Most advisers do not appreciate the complexities of this regulation or non-regulation until we start to discuss it.
Business BTL is not regulated by the Financial Conduct Authority (FCA), meaning technically anyone can start their own BTL mortgage adviser business without regulation or qualification.
However, it is not that straightforward as most BTL lenders will not accept an application from an adviser who is not part of a regulated company.
To transact non-FCA regulated BTL, some lenders insist the adviser, as a minimum, holds a consumer credit permission with the FCA. Some, in fact over 50 per cent of the lenders in the BTL market, require the adviser to have full residential FCA regulated permissions.
The result is that many commercial brokers with just consumer credit permission would be unable to advise on BTL mortgages from lenders such as BM Solutions, The Mortgage Works and even Kent Reliance.

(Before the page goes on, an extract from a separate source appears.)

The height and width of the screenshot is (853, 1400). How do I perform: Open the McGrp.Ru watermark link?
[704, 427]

There are, however, two types of BTL that are regulated.
The first is consumer BTL. Since the implementation of the Mortgage Credit Directive (MCD) a separate FCA permission is needed to advise on this product type.
A consumer BTL is where the client has become an ‘accidental landlord’. An accidental landlord could have inherited a property or be someone who used to live in the property and has decided to keep it and let it out.

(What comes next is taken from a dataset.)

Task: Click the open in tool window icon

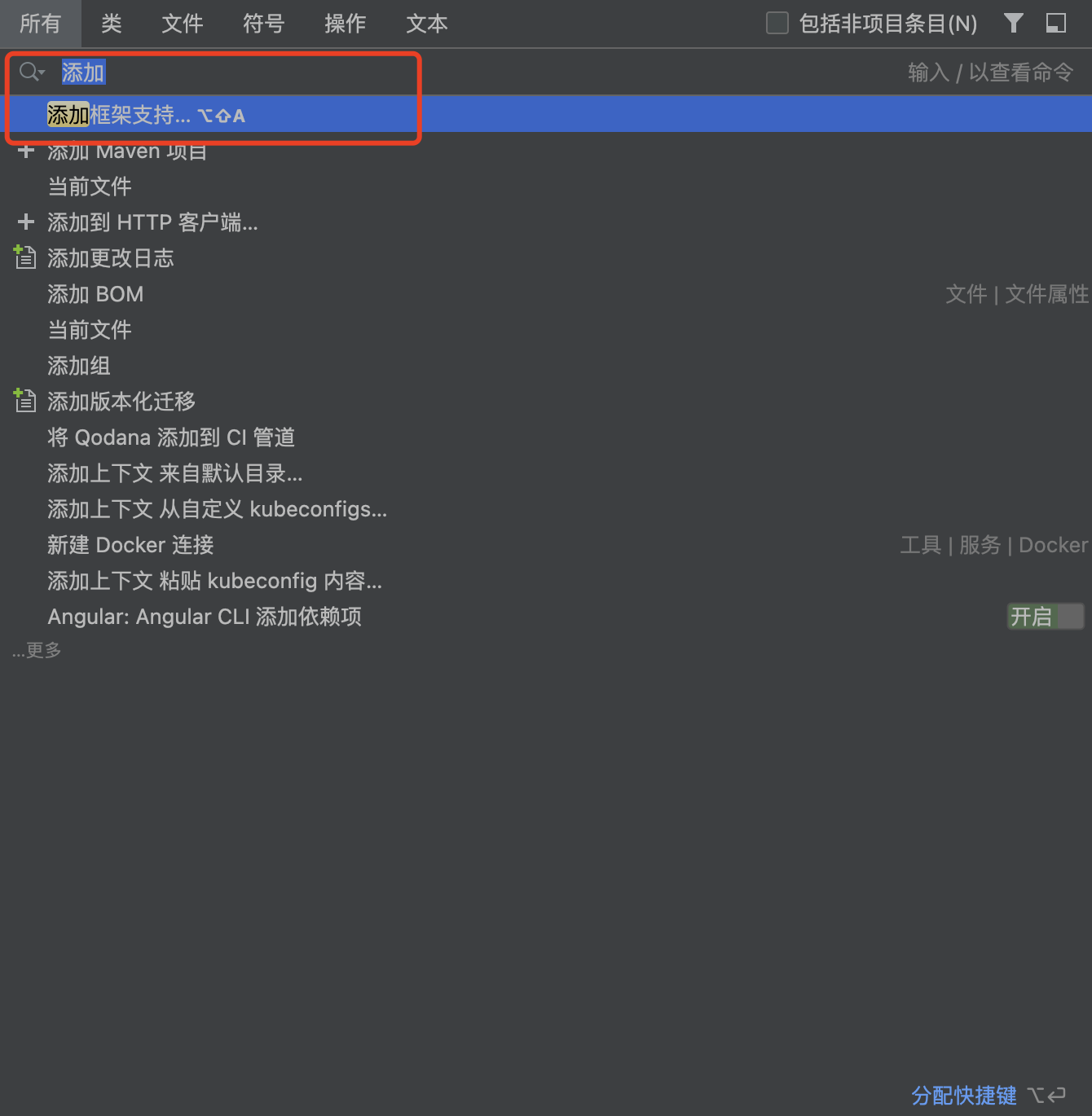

This, however, is not straightforward. If the client specifically chose to let out the property for business purposes it could still sit outside the consumer BTL regulation.
Lenders’ criteria vary around this point, so with one lender an adviser would need this FCA permission to advise on the above, but may not need it for another lender.
The second is family BTL. Family BTL is where the property is let out to an immediate member of the family and requires full regulated residential mortgage permissions.
Capital raising also has its quirks.
It is natural to assume that if a client is borrowing money secured against their main residence, this would also require full regulated permission.
However, if money is raised for ‘business purposes’ then this would fall outside of regulation.
For example, the client may have a first charge loan on their home, but wish to use the equity to capital raise some money to invest in equipment for their business.
If they raise a second charge on their own home for this purpose, the loan will not be regulated, and depending on the lender’s policy, the adviser may not need to be regulated either.
The complications do not stop there. Advisers transacting commercial mortgages will need FCA consumer credit permission if the clients are buying in their personal name, but no permission if the client is buying via a limited company.
Many of these quirks come off the back off the MCD, which was driven by the EU. It will be interesting when we finally ‘Brexit’ if the FCA chooses to sort out some of these anomalies.